Outside of the basic lessons of check your work, the problem I have here is again that not all defending Champions are created equal. Heck, just two years ago UConn missed the NCAA tournament as the reigning Champions, so of course they missed the Final Four. When trying to find an analytical way to compare these Wildcats to previous seasons, you need to pick metrics that compare apples to apples, not apples to terrible UConn teams.

Only 28 of 78 Reigning Champions Advanced Past The Sweet 16

This statement is so incredibly, horribly wrong that I barely know where to start. Ok, that’s not true, I know exactly where to start. HEY, DUMMIES, IF THERE HAVE BEEN 78 NCAA TOURNAMENTS, THERE CAN’T BE 78 REIGNING CHAMPIONS! THERE WAS NO DEFENDING CHAMPION IN THE FIRST ONE!!!

Whew, ok, thanks for bearing with me, I was holding that one in way too long.

Now that we know that 78 number is wrong, let’s start ripping into the 28. First of all, there hasn’t always been a Sweet 16. Heck, the first tournament only had 8 teams. So if we go by all 77 tournaments that there’s been a reigning champion, 31 teams have gotten to or started in/beyond the Sweet 16.

The tournament didn’t expand from 8 to 16 teams until 1951, so until then it wasn’t even possible not to advance past the Sweet 16 (Side note, saying “Advanced Past the Sweet 16” instead of “Made the Elite Eight” is a manipulative way to make the accomplishment seem somehow lessened. Tsk, tsk, tsk). If remove the tournaments before the expansion, that gives us 66 tournaments in which a reigning Champion could theoretically miss the Sweet 16. In that scenario, 27 defending champs advanced past the Sweet 16. I think that’s the closest we’re going to get to the number the video was trying to portray, but even then their math is off. With these parameters the defending champ gets to the Elite 8 or further over 40% of the time, which is actually pretty good.

Again, this isn’t comparing apples to apples, but this one is just so far off that the lesson here is simple: Finish 3rd Grade.

What Are The Historical Odds That Villanova Will Repeat?

Ok, we’ve debunked the truly terrible stats used to try to sway people away from believing in a Nova repeat. But if that was the wrong way, what’s the right way to look at this historical data?
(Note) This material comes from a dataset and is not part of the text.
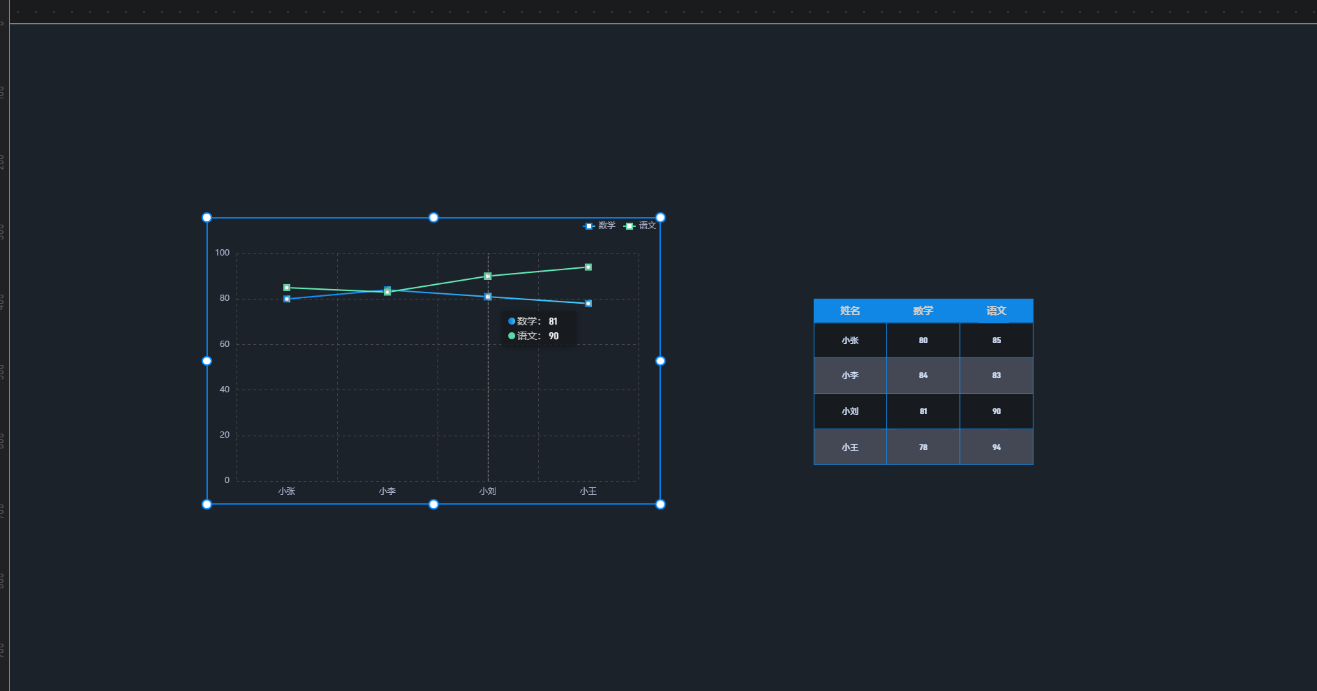This screenshot has height=691, width=1317.
Task: Select the 语文 column header in table
Action: click(996, 311)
First, let’s pick the right metric. There’s plenty that could go into making this as accurate as possible, but basically we want to see how teams that saw continued success throughout their season as the defending champion did in the tournament. To me, the best way to show that is to see how defending champions that were #1 seeds did in the tournament. As we said earlier, 1979 is a good starting point for relevant data as far as seeding goes, so here are the teams that fit the metric:

Defending Champion #1 Seeds Since 1979

Year Team NCAA Finish
Year Team NCAA Finish
2011 Duke Sweet 16
2007 Florida Champion
2002 Duke Sweet 16
2001 Michigan State Final Four
1998 Arizona Elite 8
1997 Kentucky Runner Up
1994 UNC 2nd Round
1992 Duke Champion
1991 UNLV Final Four
1985 Georgetown Runner Up

So for teams that are comparable to the 2017 Wildcats, only 20% of them went on to repeat. I believe that, it’s REALLY tough tournament to win. But when looking at what kind of success these teams have, it’s pretty encouraging. For #1 seeded defending Champions, 40% made the Championship game, while 60% made the Final Four.

Nothing is ever guaranteed. Just look at ‘94 UNC who lost in the 2nd round, or the two Duke teams that went down in the Sweet 16. But we’re looking at what’s “likely” for a team of this caliber. Based on what this team has achieved this season, I think many non-Villanova fans would think they need to make the Final Four to be considered successful. Based on this metric, that’s a reasonable way to evaluate this team. You may not agree, but at least the math is correct.